> [DIRECTIONS FOR THIS TASK]:
Write the next part of the article on the OCC quarterly derivatives report and Bank of America's silver derivatives position, picking up after its last sentence.

> [PAGE EXTRACT]:

---+---

The New OCC Report
Yesterday, the new Quarterly Derivatives Report from the Office of the Comptroller of the Currency was released, showing the over-the-counter derivatives positions for US banks as of March 31, 2022. This report excludes listed or exchange-traded derivatives contracts, such as COMEX futures and options contracts and also excludes OTC derivatives contracts held by non-US banks.
Because the OCC reports the US banks’ derivatives holdings by total notional value and does not include any detailed breakdown as to whether the banks’ positions are net long or short (as is available in the Commitments of Traders (COT) report, even though I’ve reviewed the OCC report for decades, there was never much that I could glean from it – other than the names of the US banks dominating the OTC derivatives market (something not available in the COT reports).
All that changed, however, in April 2021, when the OCC report for positions held as of Dec 31, 2020 was released and indicated, out of nowhere, that Bank of America emerged as a major player in OTC silver derivatives, as it held more than $8 billion in such silver derivatives or roughly, 300 million oz, whereas a year or so earlier, Bank of America held virtually no such derivatives. Moreover, BofA had never been a major player in such derivatives and had no known previous experience in precious metals. In an article at the time, I attributed BofA’s massive increase in silver derivatives as being the result of borrowing 300 million oz of silver from interests associated with JPMorgan.
https://silverseek.com/article/new-piece-puzzle
Subsequently, since the December 2020 OCC report, Bank of America’s precious metals position (mostly silver) continued to expand massively, to the point where at yearend 2021, it held $27.32 billion of such derivatives, the equivalent of more than one billion oz of silver. Let me repeat that, over little more than 2 years, Bank of America’s silver derivatives position had grown from virtually zero to $27 billion, the equivalent of more than one billion oz of silver. Because the scope and size of BofA’s position was unprecedented and posed, in my view, a genuine risk to the bank and the financial system should silver prices rise dramatically (BofA was essentially short that much silver), I continued to sound the alarm, both to the regulators responsible (the OCC, CFTC and the SEC) and publicly.
https://silverseek.com/article/more-serious-i-thought
I did receive a response from the OCC when I called upon my local congressman to ask the OCC about the Bank of America silver derivatives position, which I posted publicly.
https://silverseek.com/article/occs-response
The new OCC report published yesterday sheds important new light on this matter. First, I must point out that the new report, for positions held as March 31, 2022, now includes gold in the precious metals category (in addition to silver, platinum and palladium). As a reminder, gold, the largest precious metals market, was taken out of the OCC precious metals category back around 2016 and put into the much larger Foreign Exchange category, which made gold holdings opaque, but which made (inadvertently, I believe) silver holdings, suddenly, quite transparent.

---+---

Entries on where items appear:
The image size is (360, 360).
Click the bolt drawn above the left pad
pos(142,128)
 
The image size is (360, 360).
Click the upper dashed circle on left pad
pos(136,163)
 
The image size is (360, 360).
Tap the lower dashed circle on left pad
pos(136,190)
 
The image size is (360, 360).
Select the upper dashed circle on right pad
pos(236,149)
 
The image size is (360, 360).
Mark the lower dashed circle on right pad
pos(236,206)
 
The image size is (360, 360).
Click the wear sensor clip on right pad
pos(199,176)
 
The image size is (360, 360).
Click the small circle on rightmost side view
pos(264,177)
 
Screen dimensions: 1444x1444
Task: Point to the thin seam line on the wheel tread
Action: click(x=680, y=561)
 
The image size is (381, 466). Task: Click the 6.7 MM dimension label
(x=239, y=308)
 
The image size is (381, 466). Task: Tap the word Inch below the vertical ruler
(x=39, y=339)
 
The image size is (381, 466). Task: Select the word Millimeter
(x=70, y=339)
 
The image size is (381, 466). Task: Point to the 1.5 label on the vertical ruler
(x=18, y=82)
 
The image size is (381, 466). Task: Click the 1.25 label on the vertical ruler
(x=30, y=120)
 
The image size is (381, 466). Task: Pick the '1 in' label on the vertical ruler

---+---

> [THE RESULT]:
Now that the OCC has decided to put gold back into the precious metals category, my first thoughts were that the switch back would make silver derivatives holdings, once again, opaque and hard to decipher. Further, I thought that my complaints might have had something to do with the OCC’s reversal to now include gold back into the precious metals category. But, I’m happy to report that, at least in the new report published yesterday, there is actually greater clarity when it comes to Bank of America’s silver derivatives position – which is beyond ironic.
With the inclusion of gold back into the precious metals category, the OTC precious metals positions held by JPMorgan and Citibank, increased by 10-fold and 15-fold respectively, from the prior quarter, as would be expected and verifying that both of these banks are major players in gold OTC derivatives. Shockingly, the precious metals derivatives positions of the two other US banks listed in the OCC report, Bank of America and Goldman Sachs, increased only modestly.
In the case of Bank of America – still the main focus of my concerns – there was no real increase at all, since the price of silver as of March 31, 2022 was $25.10, versus the $23.35 price as of Dec 31, 2021, or 7.5% higher. Not coincidently, the Bank of America precious metals position increased by 7.5%, from $27.32 billion on Dec 31 to $29.44 billion on March 31, 2022, likely meaning, unlike JPM and Citi, BofA (and Goldman Sachs) held no gold derivative. Here are the two reports for you to compare (look at table 21 on page 26 of each report) –
What this means, in essence, is for first time in two years, the precious metals (silver) derivatives position of Bank of America failed to increase – although it remained excessively large, having grown from zero to $29.44 billion (1.15 billion oz) in little more than 2 years. Please remember, that I only really started hooting and hollering about Bank of America’s OTC silver derivatives position in late December 2021/early January 2022, including writing to the regulators some six months ago and I was quite curious to learn if such complaints would persuade BofA from further increasing its silver derivatives position. The verdict, it would appear to me, is now in and shows that Bank of America did blink and stopped increasing its reckless silver derivatives position.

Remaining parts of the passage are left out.